Due to Covid restrictions and being in quarantine after his latest expedition to Russia the lecture was delivered online, but the explorer emphasised more than once his desire to deliver lectures on campus as soon as restrictions are eased.
During the lecture, Steve explained more about his 20-plus years in wildlife and conservation media, and provided an insight into the lessons he'd learnt along the way as well as talking through behind-the-scenes footage of his many expeditions to places such as Bhutan, Borneo and Alaska.
"As a child, I remember being crushed that everything had already been explored. Turns out I was wrong - there are far flung places that haven't been explored. I would love to think that it would be one of you that would take over the mantle and be the next ones to explore these amazing places. I don't have many regrets, but not studying in Bangor is one of them and every time I come up to your place I think: what a wonderful place to study wildlife!"
After the lecture, Steve answered all kinds of questions from students, from how to pursue a career in filming wildlife documentaries to advice on funding research and the media's power to affect change on issues such as deforestation and climate change.
Speaking after the lecture, Student Toby Carter, Environmental Conservation student said, "It's a pretty big deal to have someone with Steve Backshall's credentials in working on wildlife programmes with broadcasters like the BBC, SKY and PSB come and speak directly to us, and offer really practical advice on pursuing careers in our chosen field.
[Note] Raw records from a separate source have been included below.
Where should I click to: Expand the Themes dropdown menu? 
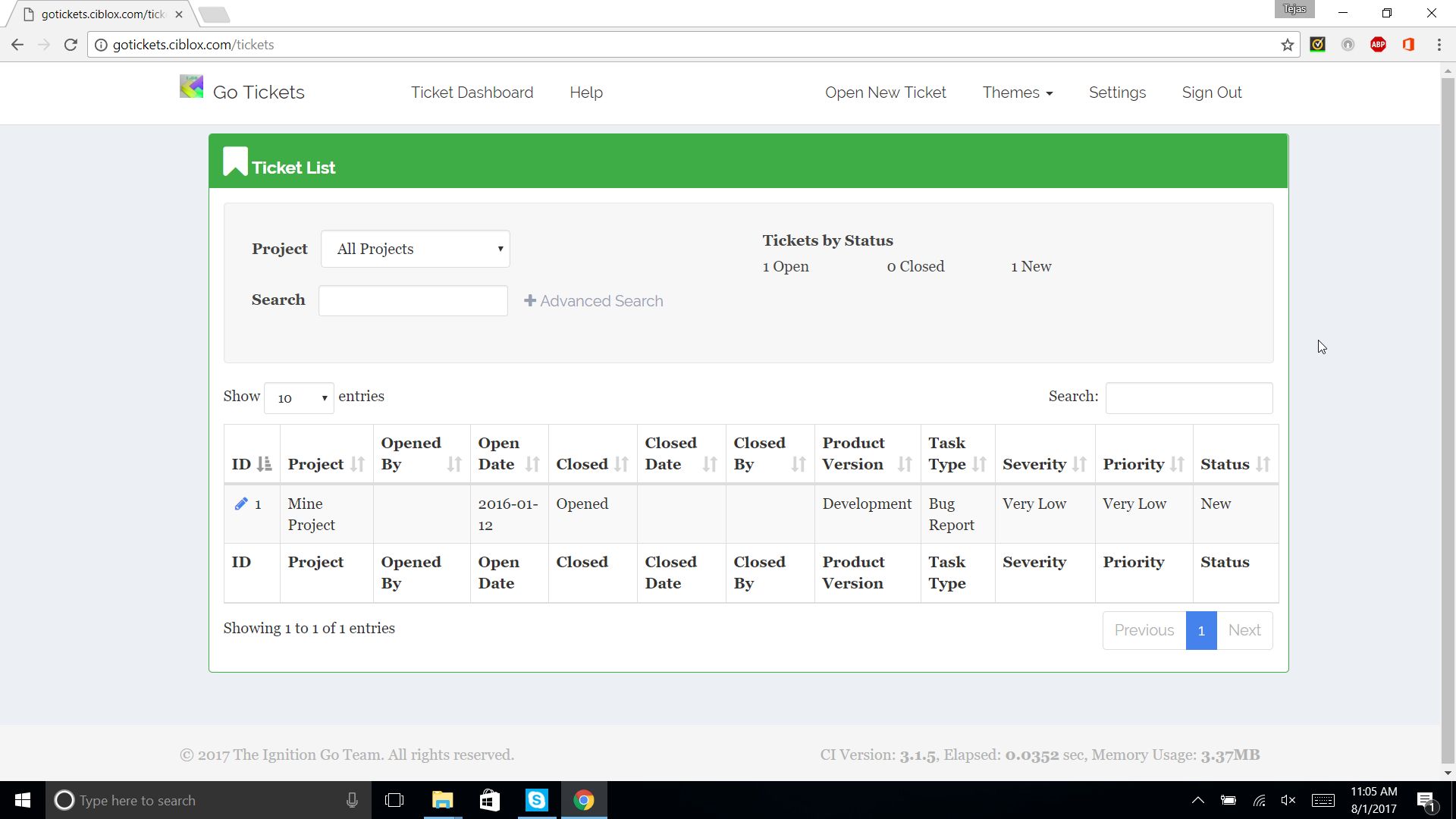pyautogui.click(x=1017, y=93)
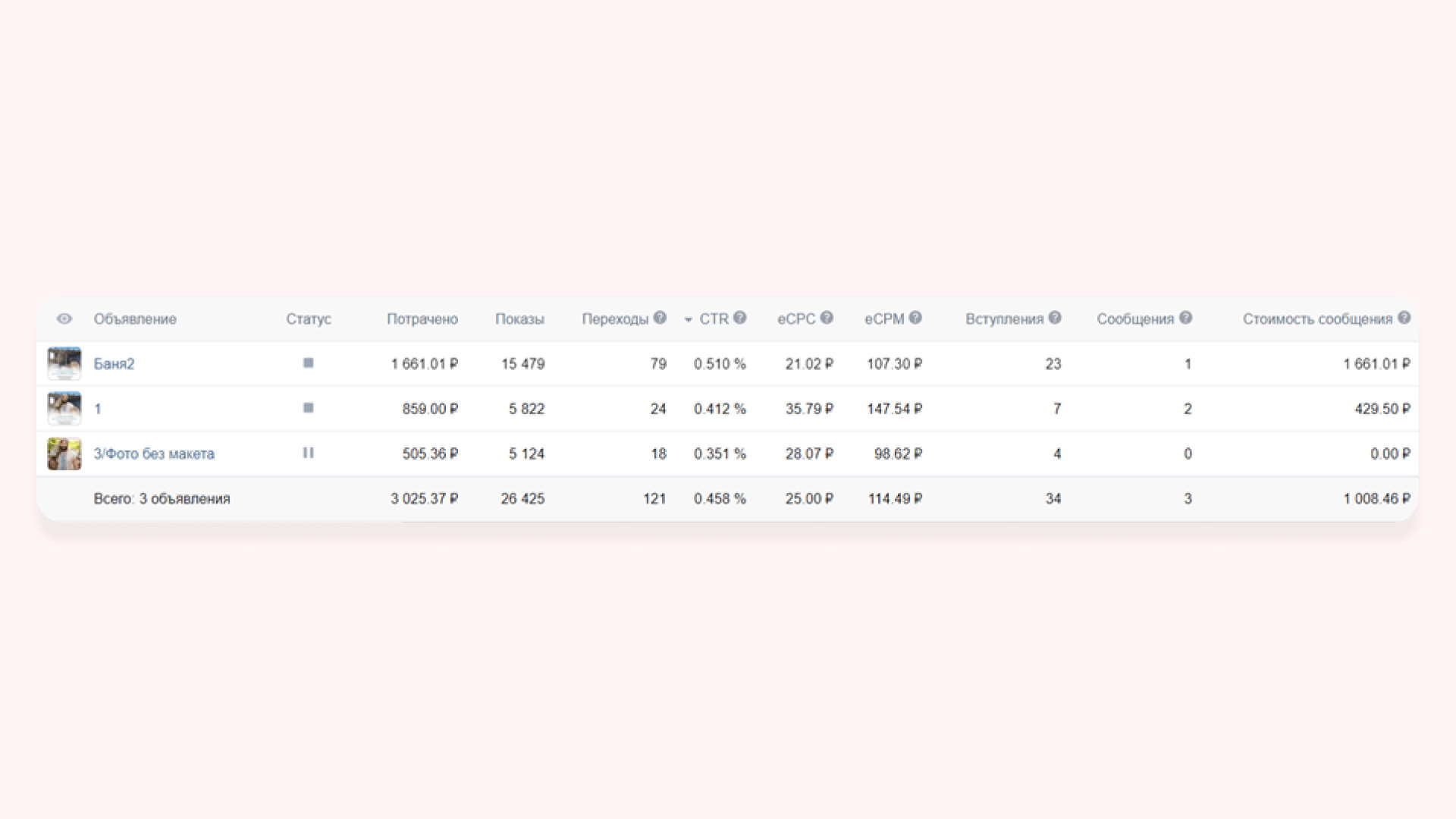Open ad named 1 link
The image size is (1456, 819).
[97, 409]
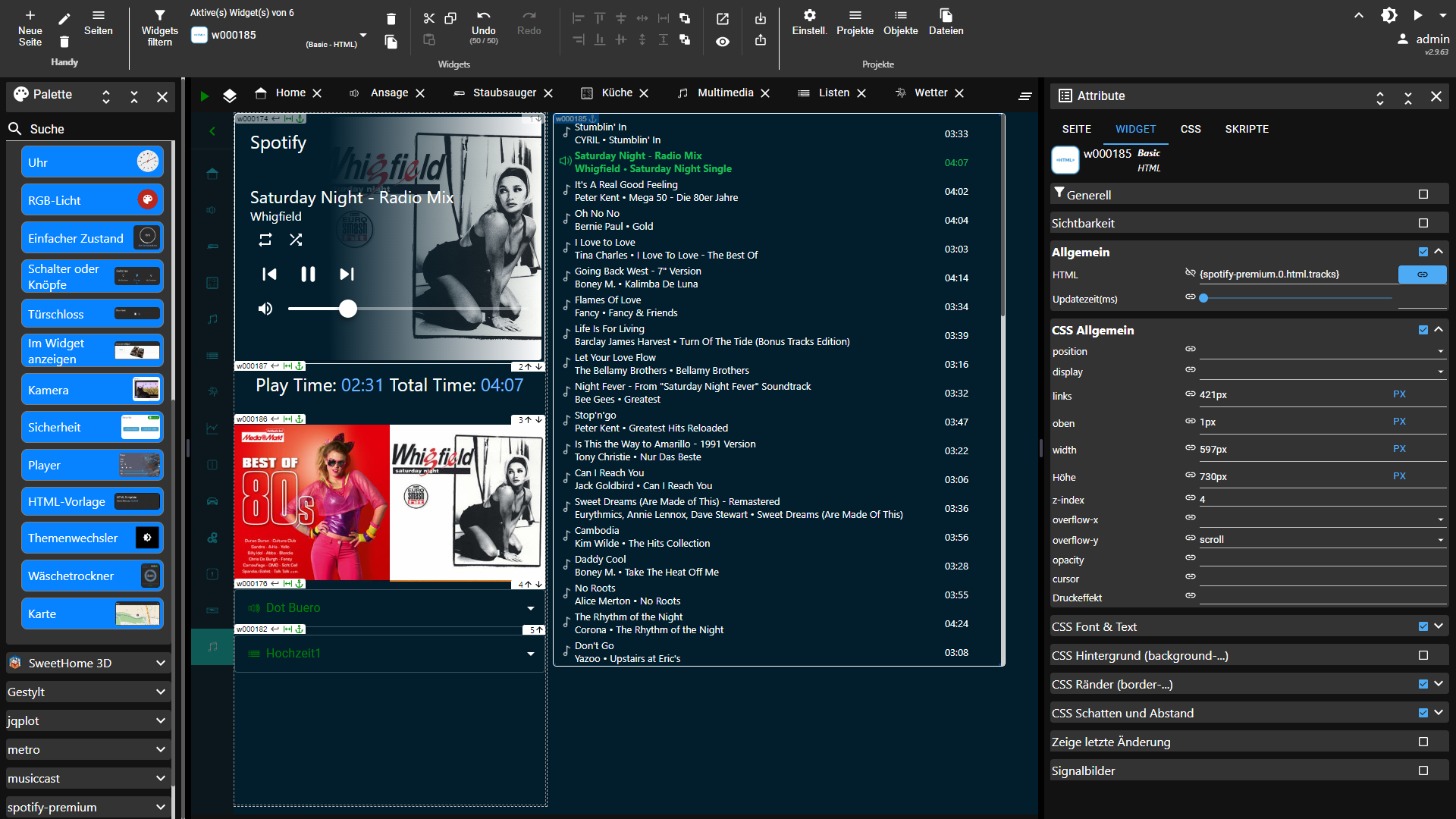Open the Dateien files icon

pyautogui.click(x=946, y=16)
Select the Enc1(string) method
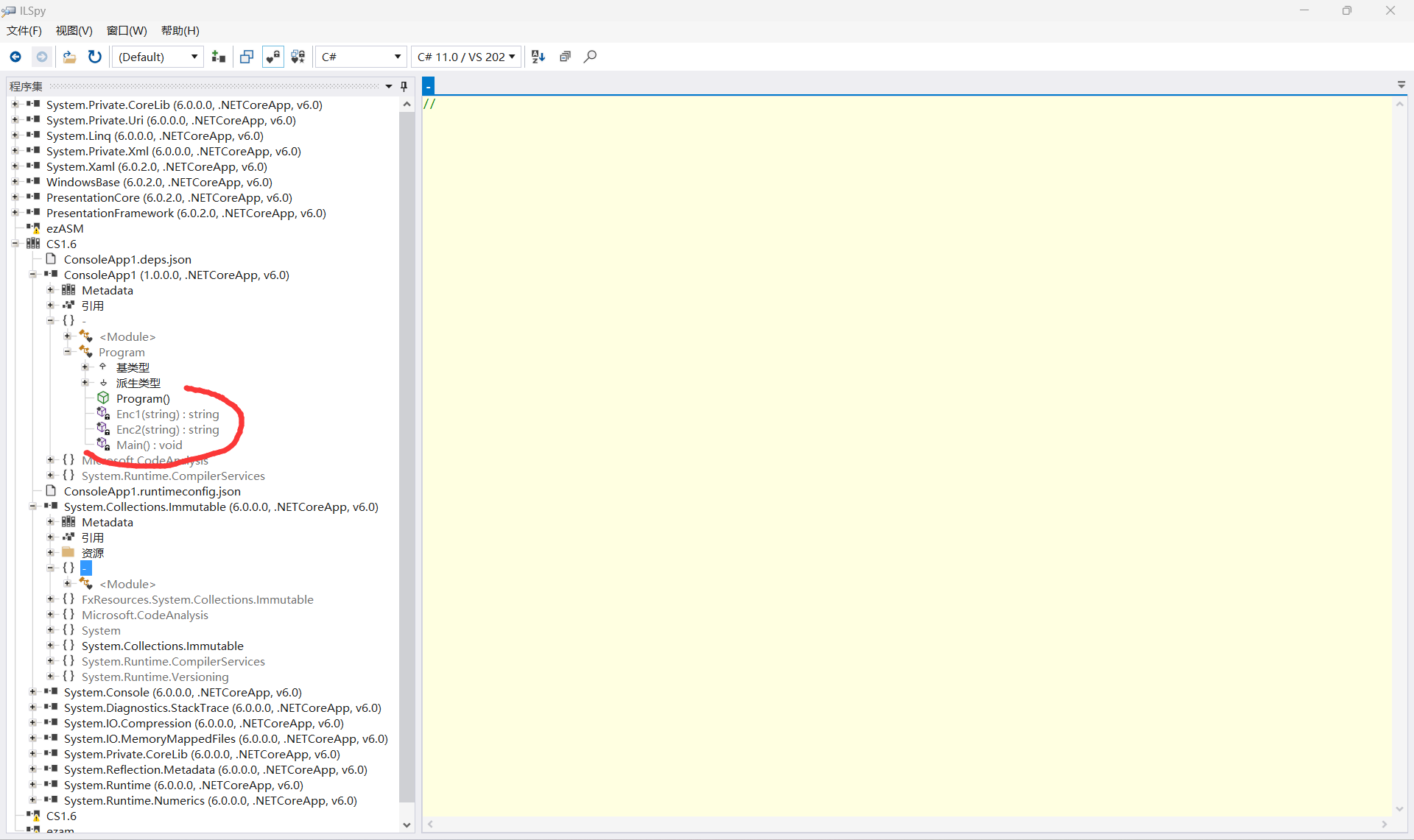Image resolution: width=1414 pixels, height=840 pixels. pyautogui.click(x=167, y=414)
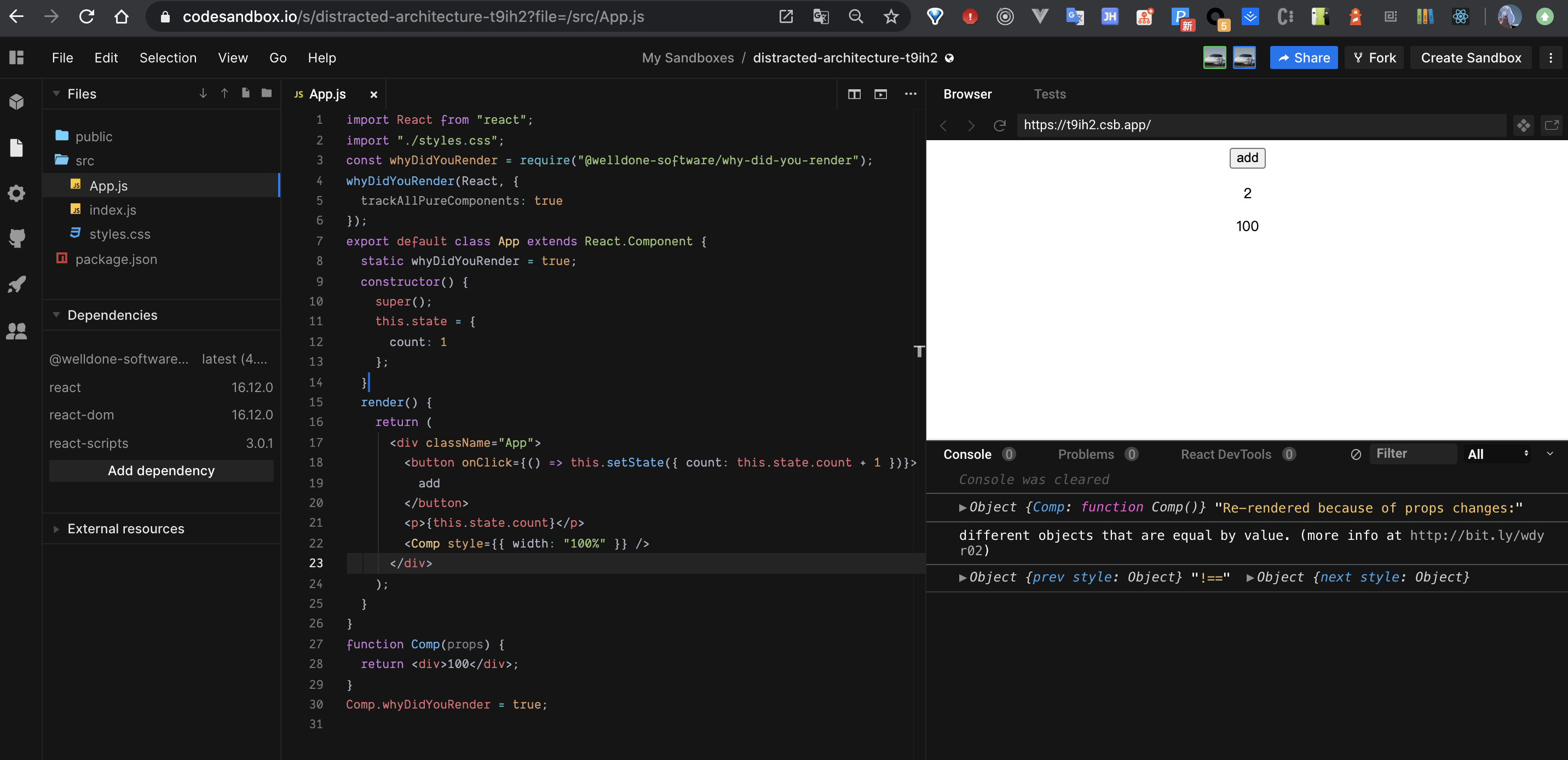Open preview in new window icon
The image size is (1568, 760).
tap(1552, 125)
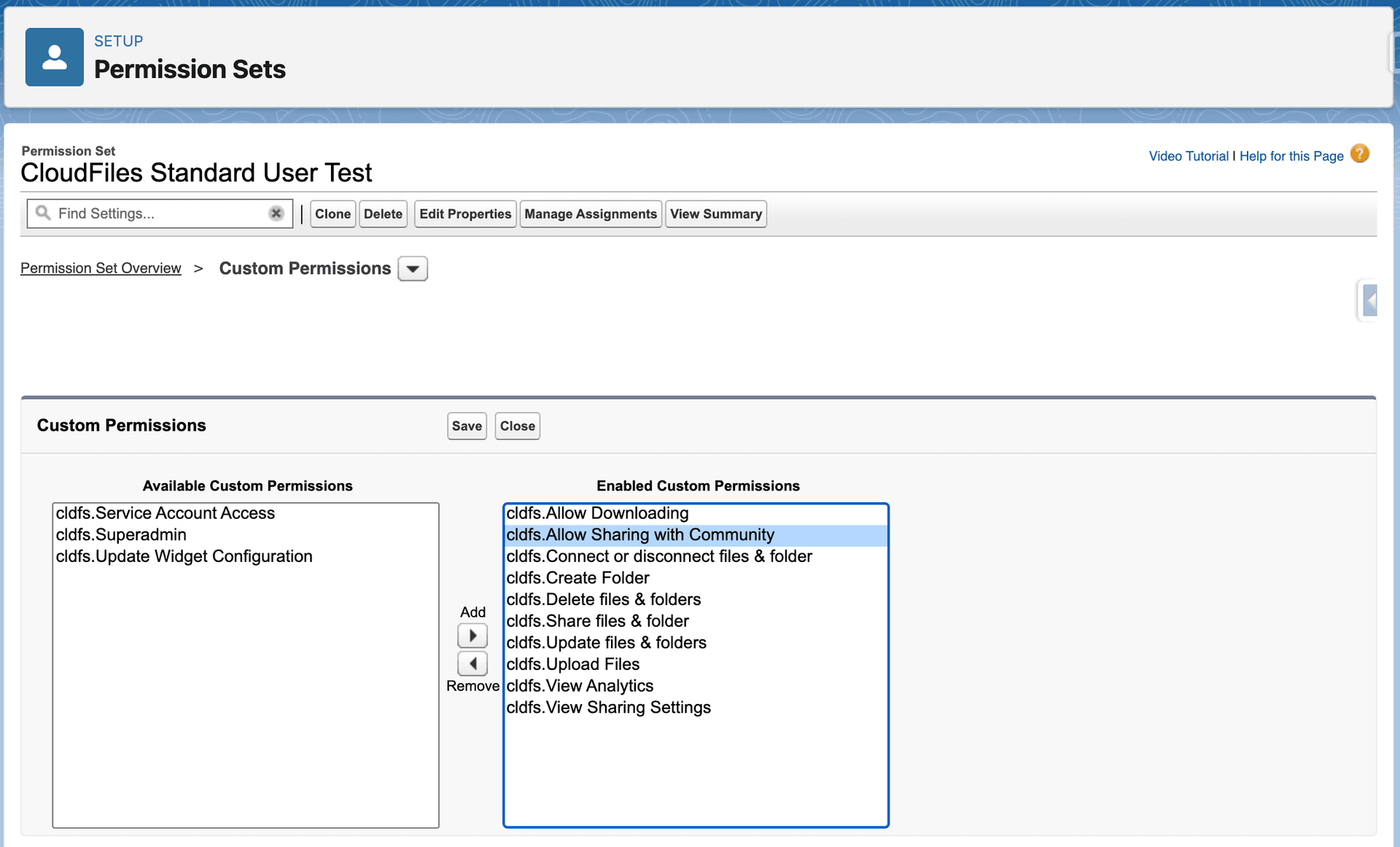Click the Remove left-arrow button
The height and width of the screenshot is (847, 1400).
tap(472, 663)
It's really inspiring and I'm looking forward to the next one, which is specifically on the nitty-gritty of careers in wildlife and conservation already!"
Stevie Scanlan of the College of Environmental Sciences and Engineering added, "What came through very strongly was Steve's passion for what he does, and the sense of camaraderie and friendship formed with the people he works with. I'm sure the way he described the experience of exploring the wild and witnessing something extraordinary that is still pristine will inspire many starting on their careers in environmental sciences."